PROVIDED DATA ->
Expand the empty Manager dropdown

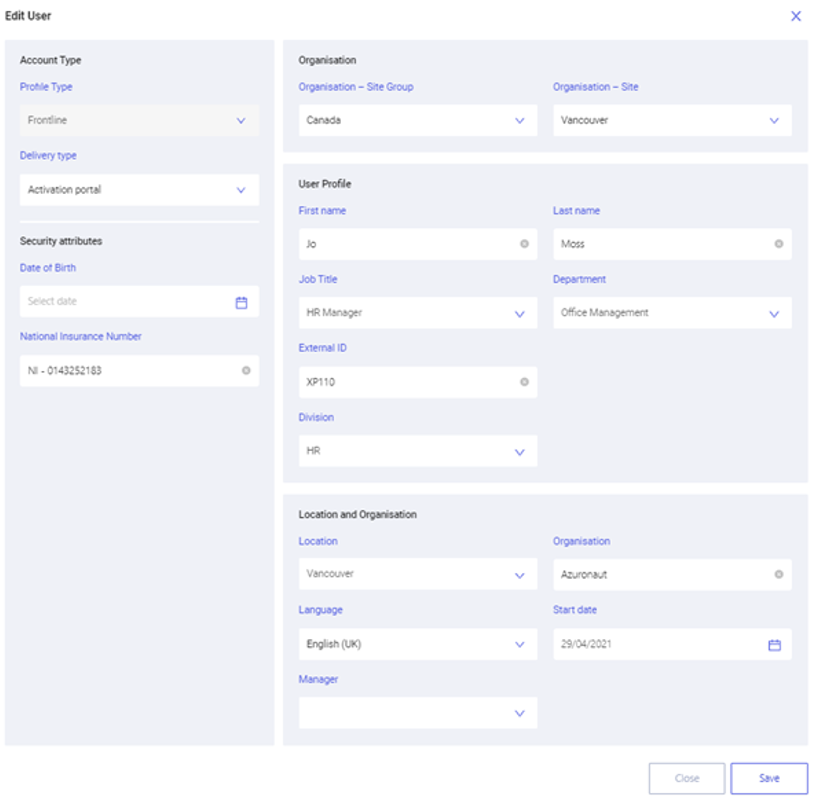click(418, 713)
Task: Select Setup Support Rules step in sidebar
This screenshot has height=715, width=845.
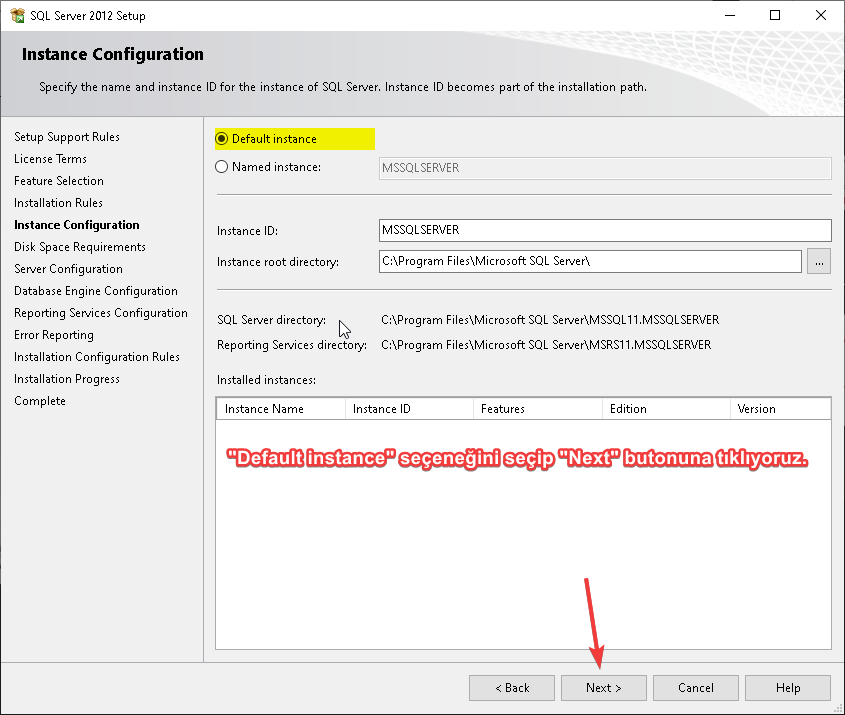Action: click(67, 137)
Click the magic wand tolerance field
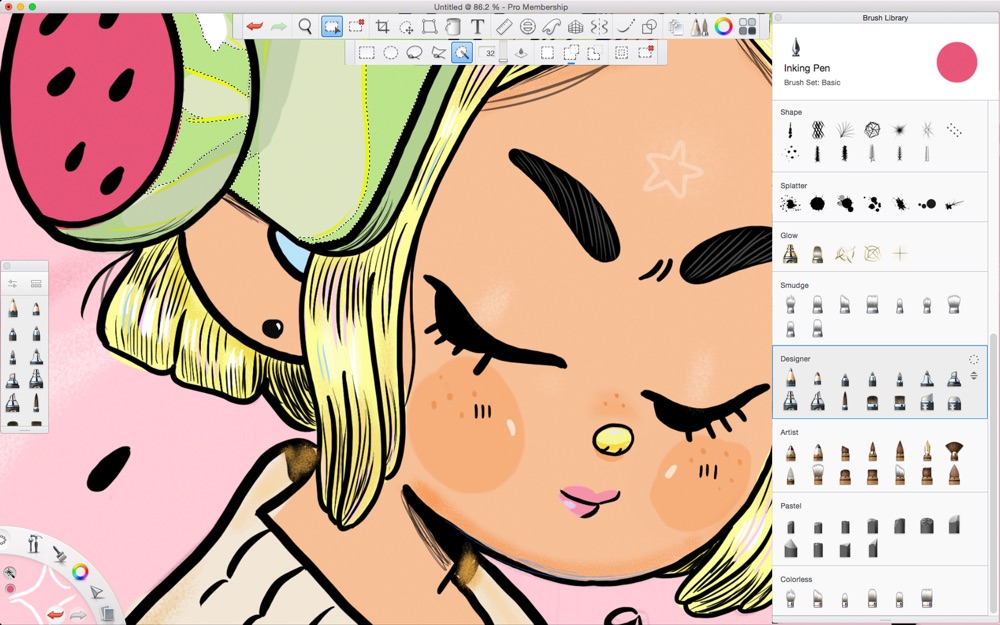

DIRECTIONS FOR THIS TASK ->
Extract the lines verbatim, starting at the line that contains "Task: Select Setup" and ending with the last line of the items. Leave the pictures out of your answer.

WRITTEN ANSWER ->
Task: Select Setup Support Rules step in sidebar
This screenshot has height=715, width=845.
Action: click(67, 137)
Click the magic wand tolerance field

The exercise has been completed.